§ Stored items
•••

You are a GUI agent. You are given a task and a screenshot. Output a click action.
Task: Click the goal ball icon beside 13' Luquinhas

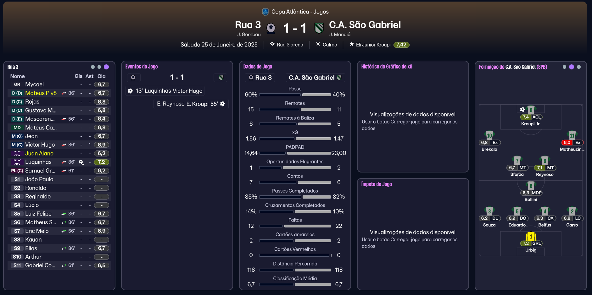(x=130, y=91)
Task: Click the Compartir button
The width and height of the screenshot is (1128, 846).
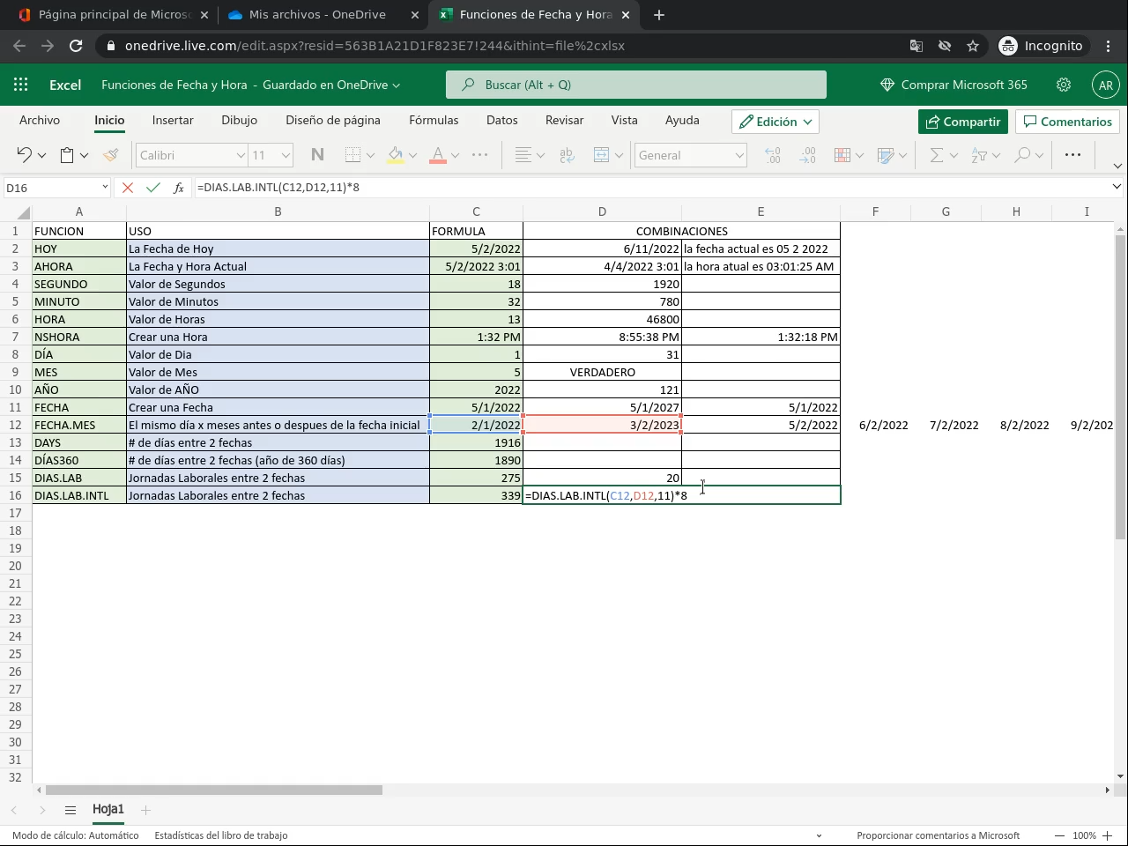Action: click(x=962, y=122)
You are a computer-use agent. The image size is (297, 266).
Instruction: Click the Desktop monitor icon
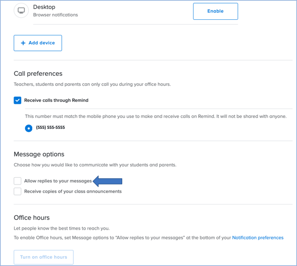(x=21, y=10)
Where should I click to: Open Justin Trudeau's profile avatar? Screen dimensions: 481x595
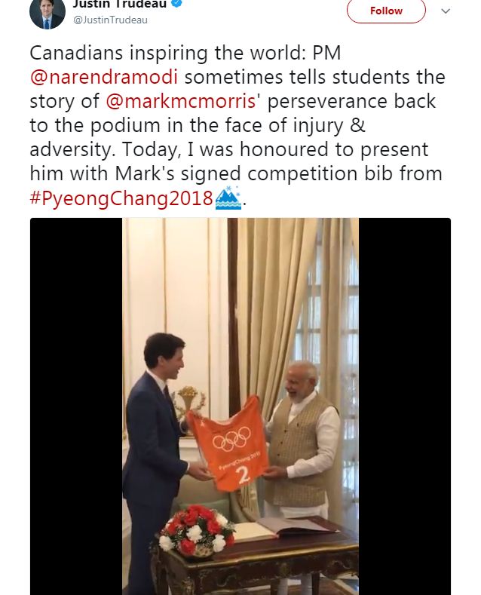47,14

•••

§ EXERCISE OBJECTIVE
Keep only those lines of the records that hold "agent", and return them.

§ SOLUTION FOR THIS TASK
You are a GUI agent. You are given a task and a screenshot. Output a click action.
You are a computer-use agent. The image size is (297, 266).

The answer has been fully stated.